Frequency and wavelength are inversely proportional: λ = v/f, so λ × f = v (constant for a given medium). Higher frequency always means shorter wavelength; lower frequency means longer wavelength. This inverse relationship applies to all wave phenomena — light, radio, sound, seismic waves, water waves. For electromagnetic waves in vacuum: a frequency doubled means wavelength halved. Practical implication: high-frequency radio systems (GHz) use short antennas (cm scale); low-frequency AM broadcast (MHz) requires long antennas (meters to hundreds of meters).

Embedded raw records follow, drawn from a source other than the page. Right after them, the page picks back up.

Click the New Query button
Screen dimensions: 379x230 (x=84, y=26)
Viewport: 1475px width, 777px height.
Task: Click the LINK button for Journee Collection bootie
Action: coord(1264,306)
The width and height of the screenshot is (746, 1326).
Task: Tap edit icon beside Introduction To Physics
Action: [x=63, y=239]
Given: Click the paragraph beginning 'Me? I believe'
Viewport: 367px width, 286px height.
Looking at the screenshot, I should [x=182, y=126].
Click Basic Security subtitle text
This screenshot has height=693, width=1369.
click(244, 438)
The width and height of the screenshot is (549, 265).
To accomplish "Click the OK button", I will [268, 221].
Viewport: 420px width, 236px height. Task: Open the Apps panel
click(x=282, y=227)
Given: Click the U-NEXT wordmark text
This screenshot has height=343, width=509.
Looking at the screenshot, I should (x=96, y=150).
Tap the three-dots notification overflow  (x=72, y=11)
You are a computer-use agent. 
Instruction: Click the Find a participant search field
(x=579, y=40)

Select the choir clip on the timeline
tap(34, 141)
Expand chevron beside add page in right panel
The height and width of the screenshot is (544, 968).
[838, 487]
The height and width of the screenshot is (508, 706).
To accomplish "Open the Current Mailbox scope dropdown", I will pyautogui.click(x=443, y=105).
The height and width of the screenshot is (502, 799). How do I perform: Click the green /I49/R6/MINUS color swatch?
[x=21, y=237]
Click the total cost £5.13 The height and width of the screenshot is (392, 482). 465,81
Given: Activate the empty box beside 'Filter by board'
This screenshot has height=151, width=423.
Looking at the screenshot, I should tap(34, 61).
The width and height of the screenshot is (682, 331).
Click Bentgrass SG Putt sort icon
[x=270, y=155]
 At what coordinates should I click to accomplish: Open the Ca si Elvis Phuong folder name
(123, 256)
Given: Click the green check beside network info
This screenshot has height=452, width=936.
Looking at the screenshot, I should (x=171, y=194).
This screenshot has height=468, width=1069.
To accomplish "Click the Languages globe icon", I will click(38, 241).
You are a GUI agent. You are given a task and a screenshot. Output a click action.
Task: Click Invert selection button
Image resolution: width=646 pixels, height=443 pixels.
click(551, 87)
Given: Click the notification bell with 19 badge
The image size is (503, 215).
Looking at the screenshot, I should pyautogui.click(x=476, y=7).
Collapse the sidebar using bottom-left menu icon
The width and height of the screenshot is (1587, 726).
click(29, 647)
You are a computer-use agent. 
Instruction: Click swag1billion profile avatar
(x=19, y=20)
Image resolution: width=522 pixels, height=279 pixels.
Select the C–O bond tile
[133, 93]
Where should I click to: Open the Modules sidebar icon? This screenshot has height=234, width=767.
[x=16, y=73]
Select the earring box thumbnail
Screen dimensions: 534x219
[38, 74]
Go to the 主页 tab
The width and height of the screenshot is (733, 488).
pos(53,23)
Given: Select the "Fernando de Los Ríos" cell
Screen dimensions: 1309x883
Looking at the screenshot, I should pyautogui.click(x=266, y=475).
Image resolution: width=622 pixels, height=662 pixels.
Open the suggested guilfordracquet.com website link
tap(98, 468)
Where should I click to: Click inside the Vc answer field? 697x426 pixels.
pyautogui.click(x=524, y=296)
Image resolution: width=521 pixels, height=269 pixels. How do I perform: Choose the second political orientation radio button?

From longest wavelength (lowest frequency) to shortest (highest): Radio waves (>1 mm, <300 GHz): AM radio 300m, FM radio 3m, WiFi 12.5cm, 5G mmWave 1-10mm. Microwaves (1mm-1cm): radar, satellite communications, microwave ovens (12.2cm at 2.45GHz). Infrared (700nm-1mm): thermal cameras, TV remotes, fiber optic communications. Visible light (380-700nm): violet 380nm, green 550nm, red 700nm. Ultraviolet (10-380nm): germicidal UV-C (254nm). X-rays (0.01-10nm): medical imaging. Gamma rays (<0.01nm): nuclear medicine, cosmic radiation.
Antenna resonance occurs when the physical length matches a specific fraction of the operating wavelength — typically λ/4 (monopole over ground plane) or λ/2 (dipole in free space). At resonance, the antenna efficiently radiates/receives energy with minimal reflected power. Example design chain: Target frequency 433 MHz ISM band. λ = 3×10⁸ / 433×10⁶ = 0.693 m. Quarter-wave: 0.693/4 = 0.173 m × 0.95 (velocity factor) = 0.164 m = 16.4 cm. A 433 MHz antenna should be approximately 16.4 cm for quarter-wave resonance. Shortening below λ/4 reduces efficiency; lengthening beyond λ/2 changes the radiation pattern.